The English legal philosopher H. L. A. Hart (1907–1992) famously pushed back. Hart pointed out a simple problem. If a judge says, “This rule is valid law,” she is not predicting what she herself will do. She is announcing that she accepts the rule as a standard that guides her decision. A prediction is something you make about other people; a judge uses legal statements from the “inside.” Ross’s naturalistic reduction, Hart argued, misses the way law actually works for those who participate in it.

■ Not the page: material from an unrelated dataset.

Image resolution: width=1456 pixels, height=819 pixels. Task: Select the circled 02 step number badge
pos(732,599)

Still, substantive naturalism has drawn thinkers who want to keep moral and legal concepts firmly grounded in the natural world. Some even try to use a new theory of reference — the idea that words latch onto whatever stuff originally caused someone to use them — to argue that legal terms refer to real, natural facts out there in the world. Most philosophers are skeptical that “justice” points to a natural property the way “water” points to H₂O, but the conversation continues.

Why the Fight Lives On

Every argument about what's "fair" is a tiny courtroom, and naturalists wonder whether we're just playing out invisible causes.

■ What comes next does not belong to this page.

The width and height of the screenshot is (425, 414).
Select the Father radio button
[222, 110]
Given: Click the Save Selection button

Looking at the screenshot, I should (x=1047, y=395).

You do not need to be a judge or a philosopher to stumble into these questions. Next time you and a friend argue about whether a playground rule was broken, you are already inside the naturalism debate. One of you might insist, “That’s not fair — everyone knows you can’t do that.” Another might reply, “I think the other team had a point.” Armchair-style reasoning about what the rule “really” means runs headlong into messy facts about what people actually do.

The naturalist wonders: could a clever psychologist predict, just from measuring kids’ personalities and moods, which way the argument will end? And if so, does that show that fairness is just a feeling, not something real that science cannot capture? We are back to the judge in her chambers.

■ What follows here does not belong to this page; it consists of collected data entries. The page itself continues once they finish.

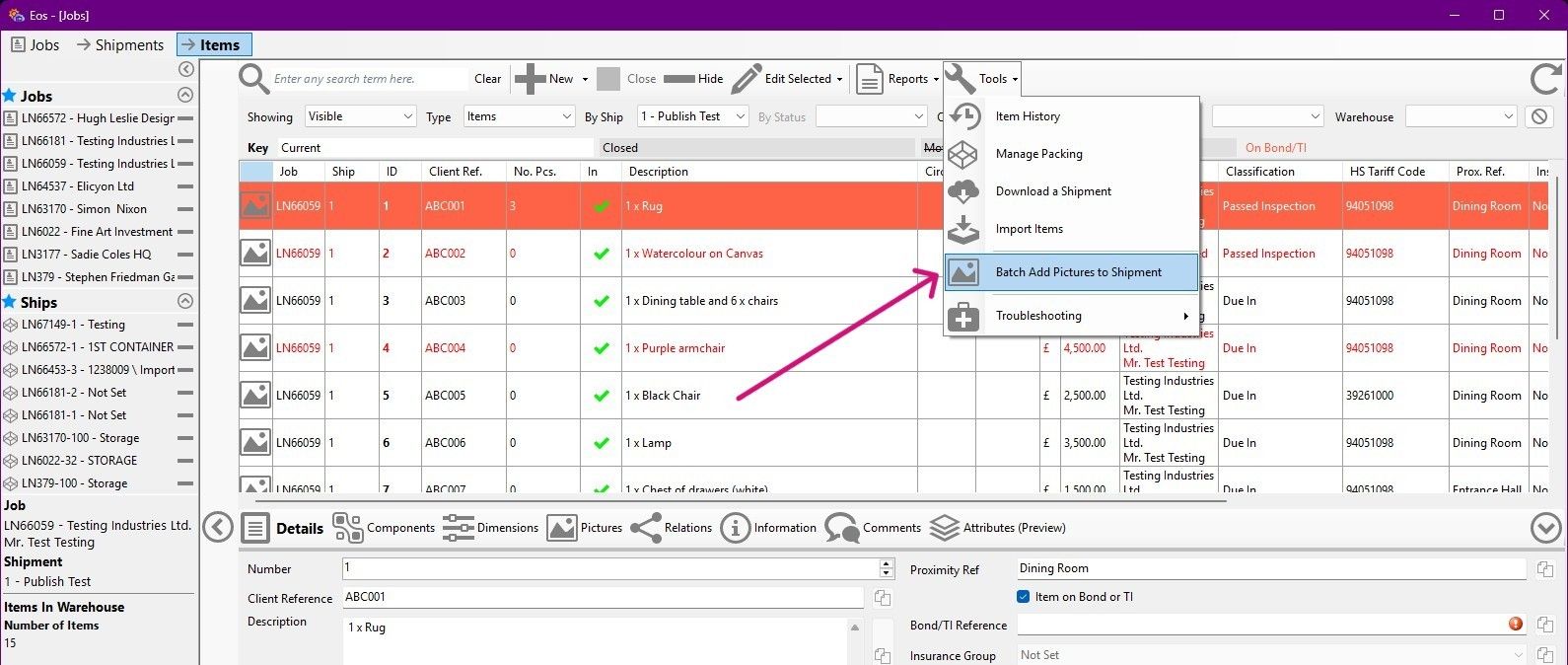The height and width of the screenshot is (665, 1568).
Task: Open the By Ship dropdown
Action: 693,116
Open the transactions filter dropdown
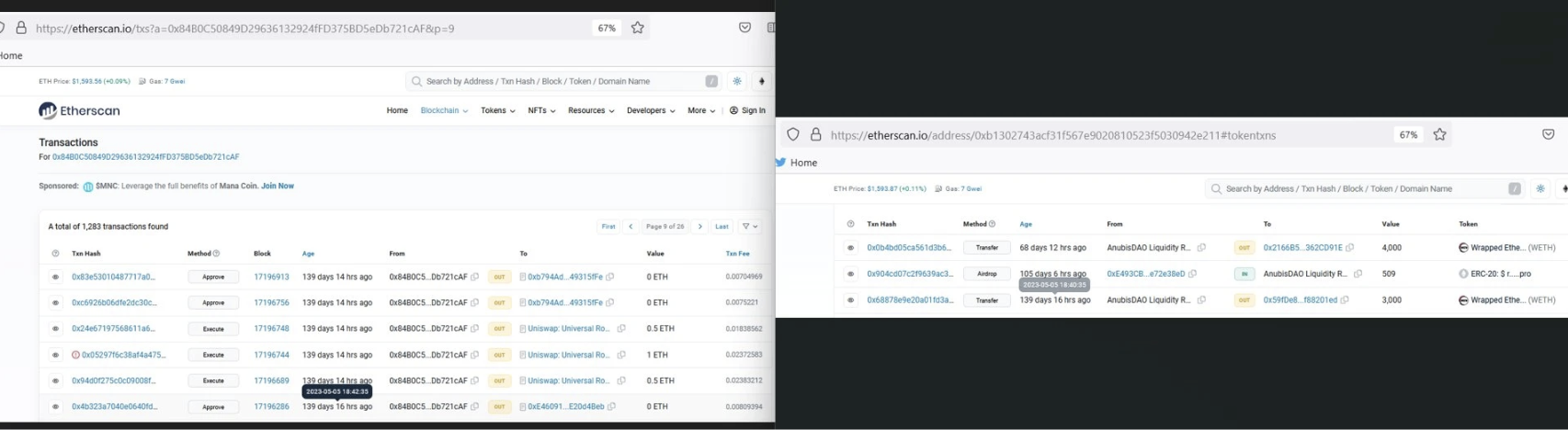Viewport: 1568px width, 430px height. [750, 227]
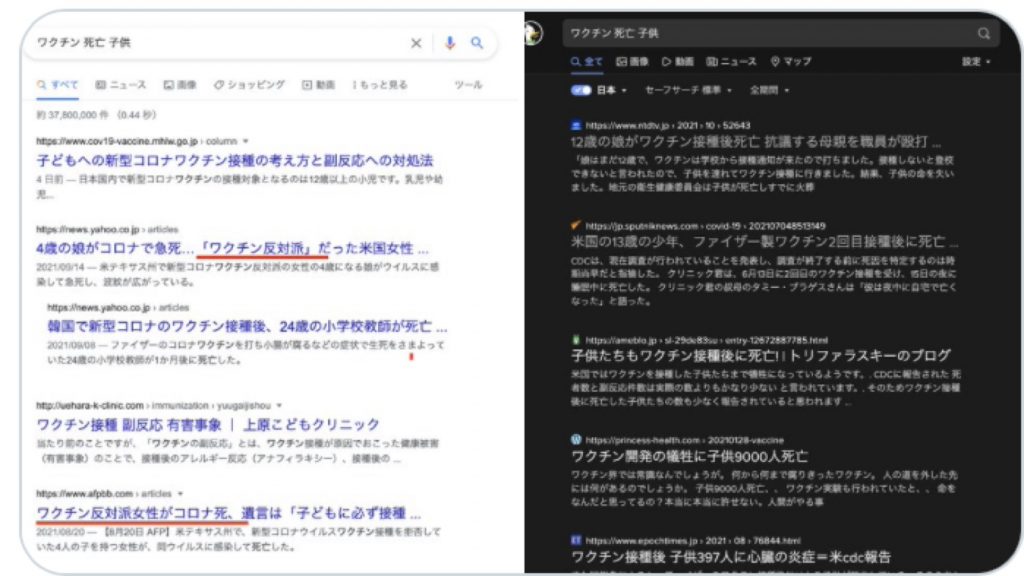This screenshot has width=1024, height=576.
Task: Switch to DuckDuckGo 動画 videos tab
Action: (x=678, y=61)
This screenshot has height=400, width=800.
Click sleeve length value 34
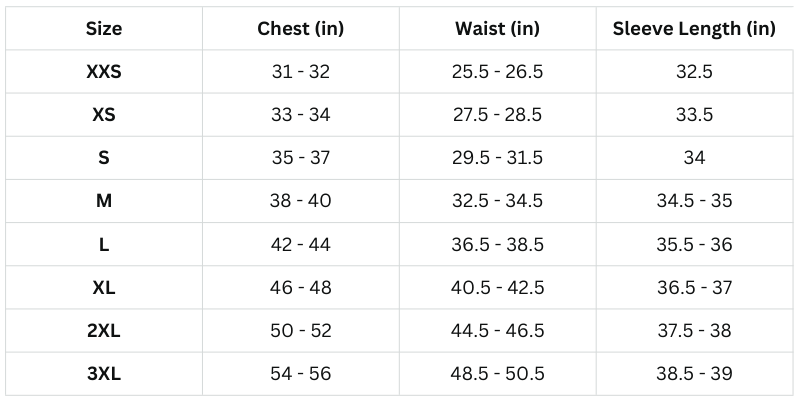tap(694, 157)
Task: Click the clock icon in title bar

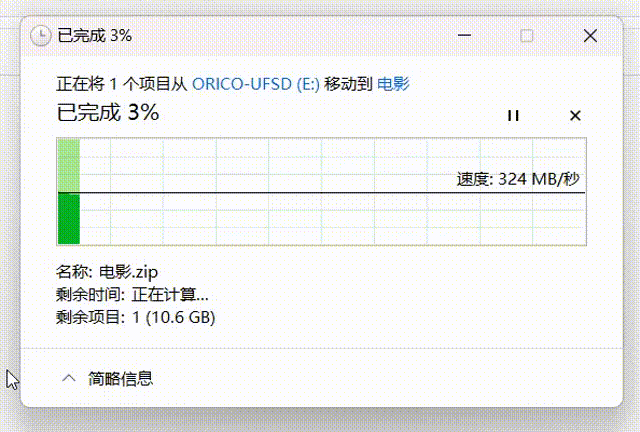Action: click(x=41, y=36)
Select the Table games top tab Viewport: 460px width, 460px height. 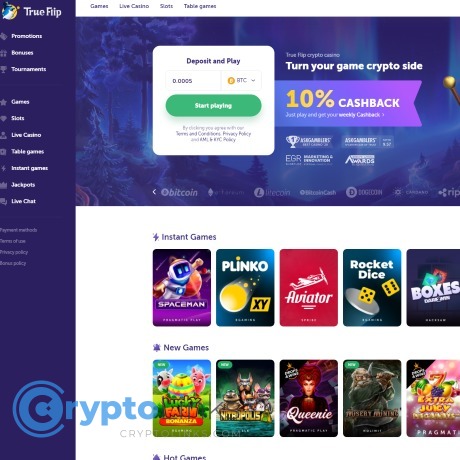200,6
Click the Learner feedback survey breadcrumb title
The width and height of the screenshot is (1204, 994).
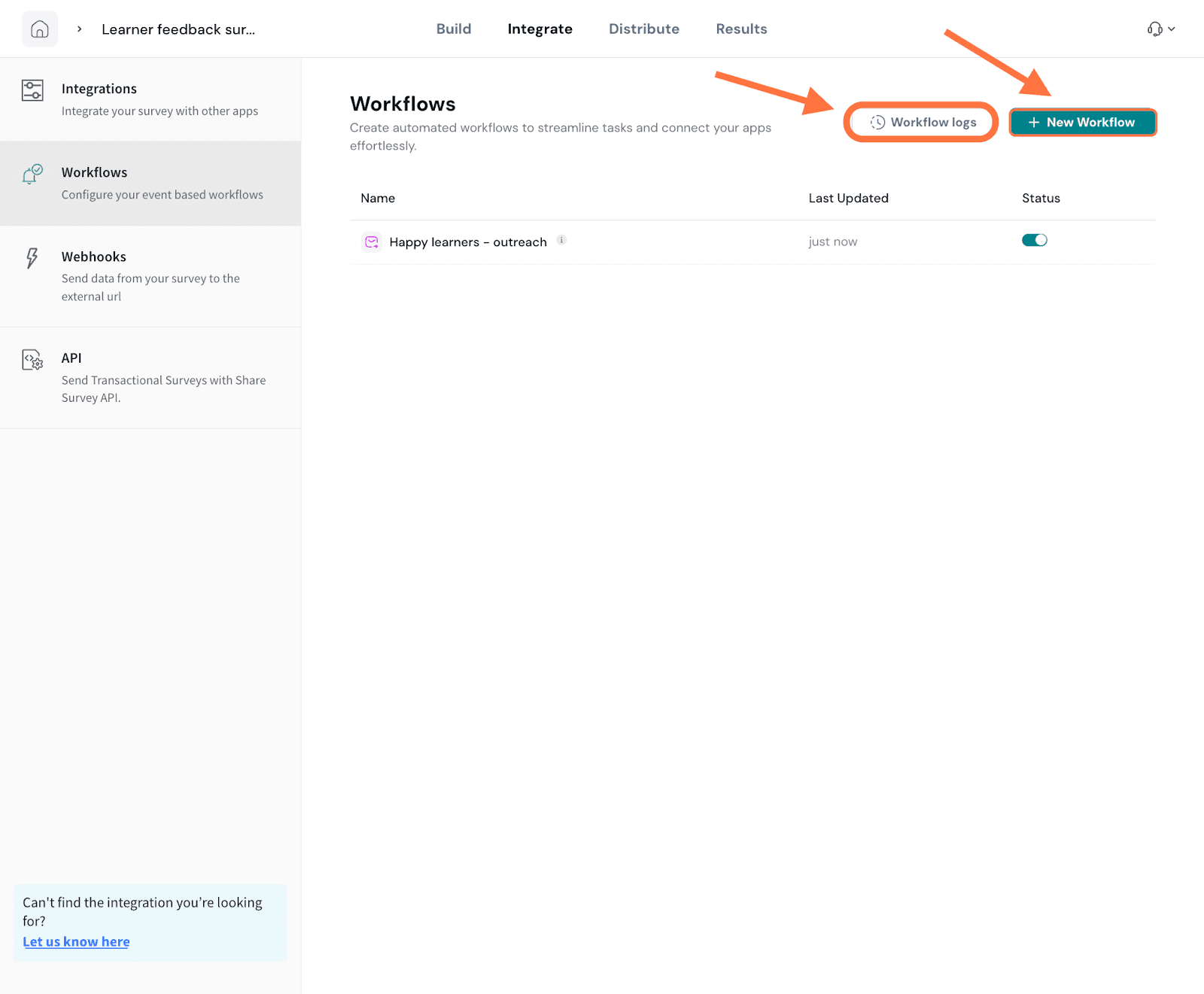click(x=178, y=29)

Philosophers are still wrestling with these questions. Scientific studies of judicial behavior are improving, and they keep forcing us to ask harder questions about whether law is a tidy machine or a tug-of-war between hidden causes. Meanwhile, the defenders of moral reasoning and conceptual clarity remind us that even if you could predict every human decision, that would not automatically tell you which decisions are right.

The fight between naturalists and their opponents is not going away, and it shapes your world more than you might guess. Every time you feel that something is unfair, every time you argue about a rule, you are pulling on one thread of a knot that began winding centuries ago.

Think about it

  1. If a social scientist could predict what every judge will decide, would that mean the law is nothing more than a predictable set of causes, like the weather? Or could there still be a real “right answer” hidden somewhere?
  2. When you argue with a friend about what is fair, are you just expressing your own feelings, or do you think you are pointing to a rule that is already there, waiting to be discovered?
  3. Imagine a judge who always follows her gut instinct rather than looking up the law. Is that judge making a mistake, or is her instinct just one more natural fact that explains what the law becomes?